AIM OF THE TASK —
Look through the listing and report every line that has "field" in it.

————

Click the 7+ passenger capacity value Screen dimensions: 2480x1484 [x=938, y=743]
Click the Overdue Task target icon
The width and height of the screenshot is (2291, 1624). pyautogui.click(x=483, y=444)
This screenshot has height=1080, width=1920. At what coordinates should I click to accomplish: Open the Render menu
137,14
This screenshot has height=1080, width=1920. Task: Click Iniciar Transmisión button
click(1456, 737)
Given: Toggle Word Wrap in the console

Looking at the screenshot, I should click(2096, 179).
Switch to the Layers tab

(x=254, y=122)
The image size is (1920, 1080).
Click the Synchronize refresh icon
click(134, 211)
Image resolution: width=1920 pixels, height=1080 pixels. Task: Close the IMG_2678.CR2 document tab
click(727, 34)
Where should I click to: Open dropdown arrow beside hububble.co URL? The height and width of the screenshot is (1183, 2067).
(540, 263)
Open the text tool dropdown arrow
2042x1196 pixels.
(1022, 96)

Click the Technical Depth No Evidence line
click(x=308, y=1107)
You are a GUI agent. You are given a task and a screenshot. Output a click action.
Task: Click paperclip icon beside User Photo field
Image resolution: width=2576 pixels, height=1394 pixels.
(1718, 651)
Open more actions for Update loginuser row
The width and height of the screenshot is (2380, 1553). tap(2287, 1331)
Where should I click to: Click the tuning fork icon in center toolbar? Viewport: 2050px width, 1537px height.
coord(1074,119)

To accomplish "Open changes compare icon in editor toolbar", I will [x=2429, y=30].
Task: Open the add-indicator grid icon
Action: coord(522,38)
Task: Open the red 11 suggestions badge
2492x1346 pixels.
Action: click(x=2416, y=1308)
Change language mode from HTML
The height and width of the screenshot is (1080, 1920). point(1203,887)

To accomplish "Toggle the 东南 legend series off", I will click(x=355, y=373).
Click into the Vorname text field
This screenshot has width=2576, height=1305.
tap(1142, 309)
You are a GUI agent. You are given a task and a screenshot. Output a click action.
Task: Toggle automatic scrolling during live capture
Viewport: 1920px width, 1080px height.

————

TASK RESPONSE —
Task: Click paperclip icon beside User Photo field
Click into the Vorname text field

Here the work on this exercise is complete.